Today we saw a very different performance: Theresa May's speech (here, from 25.00) largely blamed her party's members and Parliament (not unreasonably) for her inability to pass Britain's EU Withdrawal legislation. She ended by rushing back into the house in tears, overcome by emotion.
It would take someone with a heart of stone not to experience even a second's empathy and sorrow for the suffering she's clearly undergone in recent months.
Luckily, I am that person. My boundless reserves of human kindness were exhausted a few minutes into her speech when she dared to invoke the name of Sir Nicholas Winton (whom I knew passingly through fencing circles) in defence of her actions.
For many years the great humanitarian Sir Nicholas Winton – who saved the lives of hundreds of children by arranging their evacuation from Nazi-occupied Czechoslovakia through the Kindertransport – was my constituent in Maidenhead. At another time of political controversy, a few years before his death, he took me to one side at a local event and gave me a piece of advice. He said, ‘Never forget that compromise is not a dirty word. Life depends on compromise.’ He was right.
Theresa May sent vans round the streets bearing the message 'Go Home', split up British-Caribbean families seemingly on a whim and made sure that Lord Dubs amendment designed to rescue unaccompanied refugee children from squalid abandonment in the Calais camps was abolished after a pathetic 350 kids were saved.

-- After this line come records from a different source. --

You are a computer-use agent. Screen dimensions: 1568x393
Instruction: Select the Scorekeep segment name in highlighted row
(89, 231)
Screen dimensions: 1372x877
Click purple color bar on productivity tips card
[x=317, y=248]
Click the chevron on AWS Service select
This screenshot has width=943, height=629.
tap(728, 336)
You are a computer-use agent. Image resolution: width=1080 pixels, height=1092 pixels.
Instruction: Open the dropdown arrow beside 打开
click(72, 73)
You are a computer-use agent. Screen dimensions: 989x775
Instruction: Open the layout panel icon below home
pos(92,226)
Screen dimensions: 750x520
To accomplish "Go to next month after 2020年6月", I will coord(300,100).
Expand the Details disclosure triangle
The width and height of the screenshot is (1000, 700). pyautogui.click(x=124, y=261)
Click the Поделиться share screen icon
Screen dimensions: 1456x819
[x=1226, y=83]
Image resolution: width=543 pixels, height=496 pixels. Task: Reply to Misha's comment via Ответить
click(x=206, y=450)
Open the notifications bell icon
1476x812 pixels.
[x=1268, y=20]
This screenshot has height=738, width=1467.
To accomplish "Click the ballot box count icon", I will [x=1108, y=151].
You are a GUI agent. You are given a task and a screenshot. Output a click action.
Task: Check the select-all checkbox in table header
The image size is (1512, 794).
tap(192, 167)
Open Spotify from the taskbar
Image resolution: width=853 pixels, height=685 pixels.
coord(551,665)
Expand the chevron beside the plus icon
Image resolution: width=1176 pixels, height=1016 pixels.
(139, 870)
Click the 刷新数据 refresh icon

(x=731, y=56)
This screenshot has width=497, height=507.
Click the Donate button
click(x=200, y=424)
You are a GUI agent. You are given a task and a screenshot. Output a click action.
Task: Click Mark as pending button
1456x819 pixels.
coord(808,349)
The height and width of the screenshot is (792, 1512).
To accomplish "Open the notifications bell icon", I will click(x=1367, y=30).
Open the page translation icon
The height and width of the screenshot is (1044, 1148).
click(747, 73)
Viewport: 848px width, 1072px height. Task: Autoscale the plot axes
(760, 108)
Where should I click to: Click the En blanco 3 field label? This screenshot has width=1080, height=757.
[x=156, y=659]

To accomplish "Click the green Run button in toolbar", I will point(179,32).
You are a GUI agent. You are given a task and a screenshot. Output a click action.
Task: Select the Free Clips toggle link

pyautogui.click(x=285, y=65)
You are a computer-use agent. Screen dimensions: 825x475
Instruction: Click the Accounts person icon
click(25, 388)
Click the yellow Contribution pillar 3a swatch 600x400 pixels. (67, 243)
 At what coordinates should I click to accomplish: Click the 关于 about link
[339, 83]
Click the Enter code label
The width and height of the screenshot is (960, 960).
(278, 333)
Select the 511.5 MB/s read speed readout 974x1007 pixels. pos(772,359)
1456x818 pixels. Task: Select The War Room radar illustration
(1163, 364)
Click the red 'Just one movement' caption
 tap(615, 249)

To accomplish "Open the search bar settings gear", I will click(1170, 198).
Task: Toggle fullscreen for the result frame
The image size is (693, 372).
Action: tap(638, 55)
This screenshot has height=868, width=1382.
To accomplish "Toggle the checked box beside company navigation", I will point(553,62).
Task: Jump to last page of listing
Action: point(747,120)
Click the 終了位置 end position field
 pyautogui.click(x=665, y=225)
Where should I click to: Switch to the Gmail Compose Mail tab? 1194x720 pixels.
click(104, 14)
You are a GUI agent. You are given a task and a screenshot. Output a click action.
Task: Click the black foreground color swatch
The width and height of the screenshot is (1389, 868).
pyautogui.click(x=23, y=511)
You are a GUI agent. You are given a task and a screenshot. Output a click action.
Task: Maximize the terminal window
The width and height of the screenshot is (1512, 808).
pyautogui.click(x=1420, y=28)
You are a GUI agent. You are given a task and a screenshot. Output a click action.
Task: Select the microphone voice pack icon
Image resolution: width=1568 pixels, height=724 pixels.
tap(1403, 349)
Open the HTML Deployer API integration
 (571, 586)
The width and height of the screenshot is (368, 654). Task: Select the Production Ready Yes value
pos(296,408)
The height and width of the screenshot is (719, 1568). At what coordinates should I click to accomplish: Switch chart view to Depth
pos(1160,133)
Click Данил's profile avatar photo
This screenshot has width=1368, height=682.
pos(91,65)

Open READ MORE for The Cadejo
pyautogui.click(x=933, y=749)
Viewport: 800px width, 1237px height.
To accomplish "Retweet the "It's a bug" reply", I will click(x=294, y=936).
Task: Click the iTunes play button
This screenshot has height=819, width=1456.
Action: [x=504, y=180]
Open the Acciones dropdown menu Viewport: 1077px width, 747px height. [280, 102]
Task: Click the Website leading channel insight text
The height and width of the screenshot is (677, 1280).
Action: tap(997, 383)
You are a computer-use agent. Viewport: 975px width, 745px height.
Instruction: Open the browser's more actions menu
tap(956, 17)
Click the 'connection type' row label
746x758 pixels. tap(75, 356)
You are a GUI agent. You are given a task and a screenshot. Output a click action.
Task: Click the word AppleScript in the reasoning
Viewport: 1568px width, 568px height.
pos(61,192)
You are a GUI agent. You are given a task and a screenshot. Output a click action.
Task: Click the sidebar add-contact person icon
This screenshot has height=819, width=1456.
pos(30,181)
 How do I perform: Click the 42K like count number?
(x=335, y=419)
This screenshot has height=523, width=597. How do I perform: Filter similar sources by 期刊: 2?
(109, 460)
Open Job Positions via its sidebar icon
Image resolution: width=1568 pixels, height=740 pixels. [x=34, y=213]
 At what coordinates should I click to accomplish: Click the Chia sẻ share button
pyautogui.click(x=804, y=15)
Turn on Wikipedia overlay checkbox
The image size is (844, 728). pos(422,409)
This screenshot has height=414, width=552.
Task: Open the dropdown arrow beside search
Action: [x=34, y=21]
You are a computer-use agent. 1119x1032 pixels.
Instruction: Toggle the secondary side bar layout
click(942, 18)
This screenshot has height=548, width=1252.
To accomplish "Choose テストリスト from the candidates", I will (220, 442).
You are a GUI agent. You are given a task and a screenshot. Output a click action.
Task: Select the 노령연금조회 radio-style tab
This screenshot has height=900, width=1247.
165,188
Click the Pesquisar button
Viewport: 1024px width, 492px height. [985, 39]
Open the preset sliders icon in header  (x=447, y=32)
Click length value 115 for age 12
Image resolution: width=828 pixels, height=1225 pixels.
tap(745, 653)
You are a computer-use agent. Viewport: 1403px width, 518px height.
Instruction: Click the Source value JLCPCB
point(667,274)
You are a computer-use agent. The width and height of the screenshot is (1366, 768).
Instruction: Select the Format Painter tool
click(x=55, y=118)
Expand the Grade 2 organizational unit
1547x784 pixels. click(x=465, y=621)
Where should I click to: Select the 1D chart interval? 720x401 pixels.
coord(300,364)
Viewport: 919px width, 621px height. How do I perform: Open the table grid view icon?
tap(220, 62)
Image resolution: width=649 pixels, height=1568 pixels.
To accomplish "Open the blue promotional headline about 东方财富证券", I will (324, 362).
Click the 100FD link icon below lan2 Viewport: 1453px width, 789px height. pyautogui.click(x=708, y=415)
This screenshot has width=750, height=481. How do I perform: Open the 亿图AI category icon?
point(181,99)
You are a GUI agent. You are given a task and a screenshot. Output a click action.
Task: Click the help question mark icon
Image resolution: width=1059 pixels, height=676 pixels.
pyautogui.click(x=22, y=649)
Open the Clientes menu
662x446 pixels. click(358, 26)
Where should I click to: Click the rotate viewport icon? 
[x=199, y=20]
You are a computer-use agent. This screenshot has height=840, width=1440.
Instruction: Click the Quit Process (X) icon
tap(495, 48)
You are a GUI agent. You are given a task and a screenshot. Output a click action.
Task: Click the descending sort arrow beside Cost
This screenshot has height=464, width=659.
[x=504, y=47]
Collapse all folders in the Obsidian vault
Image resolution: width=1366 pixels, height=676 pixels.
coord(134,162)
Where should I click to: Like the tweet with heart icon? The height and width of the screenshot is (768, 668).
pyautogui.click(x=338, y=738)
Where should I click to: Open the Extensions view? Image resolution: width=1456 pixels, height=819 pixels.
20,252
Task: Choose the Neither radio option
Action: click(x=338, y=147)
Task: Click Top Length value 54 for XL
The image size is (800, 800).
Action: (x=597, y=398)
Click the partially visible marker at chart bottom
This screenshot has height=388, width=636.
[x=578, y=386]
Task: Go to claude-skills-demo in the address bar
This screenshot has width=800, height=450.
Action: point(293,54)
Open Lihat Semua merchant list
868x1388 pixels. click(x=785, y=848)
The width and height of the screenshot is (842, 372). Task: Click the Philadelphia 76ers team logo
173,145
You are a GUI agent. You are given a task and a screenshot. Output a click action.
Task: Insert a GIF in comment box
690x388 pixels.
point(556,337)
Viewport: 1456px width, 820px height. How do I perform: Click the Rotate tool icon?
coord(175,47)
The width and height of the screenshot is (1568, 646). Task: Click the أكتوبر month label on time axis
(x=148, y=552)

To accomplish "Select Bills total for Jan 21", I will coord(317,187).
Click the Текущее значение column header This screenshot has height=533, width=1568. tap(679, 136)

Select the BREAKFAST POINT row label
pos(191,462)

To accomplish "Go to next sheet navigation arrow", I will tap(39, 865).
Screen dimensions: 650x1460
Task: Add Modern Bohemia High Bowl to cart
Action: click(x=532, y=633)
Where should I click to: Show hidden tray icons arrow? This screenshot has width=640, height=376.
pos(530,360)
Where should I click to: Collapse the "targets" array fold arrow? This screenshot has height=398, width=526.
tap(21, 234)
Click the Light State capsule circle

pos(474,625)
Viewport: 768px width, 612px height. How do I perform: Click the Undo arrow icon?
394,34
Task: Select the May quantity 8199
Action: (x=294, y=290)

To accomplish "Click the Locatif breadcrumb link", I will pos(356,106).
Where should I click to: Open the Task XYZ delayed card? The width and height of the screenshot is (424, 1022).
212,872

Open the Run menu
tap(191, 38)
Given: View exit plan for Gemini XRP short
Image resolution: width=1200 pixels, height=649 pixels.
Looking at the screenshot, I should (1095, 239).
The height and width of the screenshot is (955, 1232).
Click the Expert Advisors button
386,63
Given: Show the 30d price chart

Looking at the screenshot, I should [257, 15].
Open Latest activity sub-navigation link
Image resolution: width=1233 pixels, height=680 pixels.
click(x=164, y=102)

I dread to think who will replace her, but she shouldn't be allowed to slip away with dignity: this was a vicious, self-serving and hypocritical attempt to gild a rotten lily.
1 comment:
Couldn't agree more. We should not forget all the damage she did even before she moved into No 10, when as Home Secretary, she created, with malice and determination, the 'hostile environment' that has meant suffering for so many people and a steep increase in xenophobic attacks.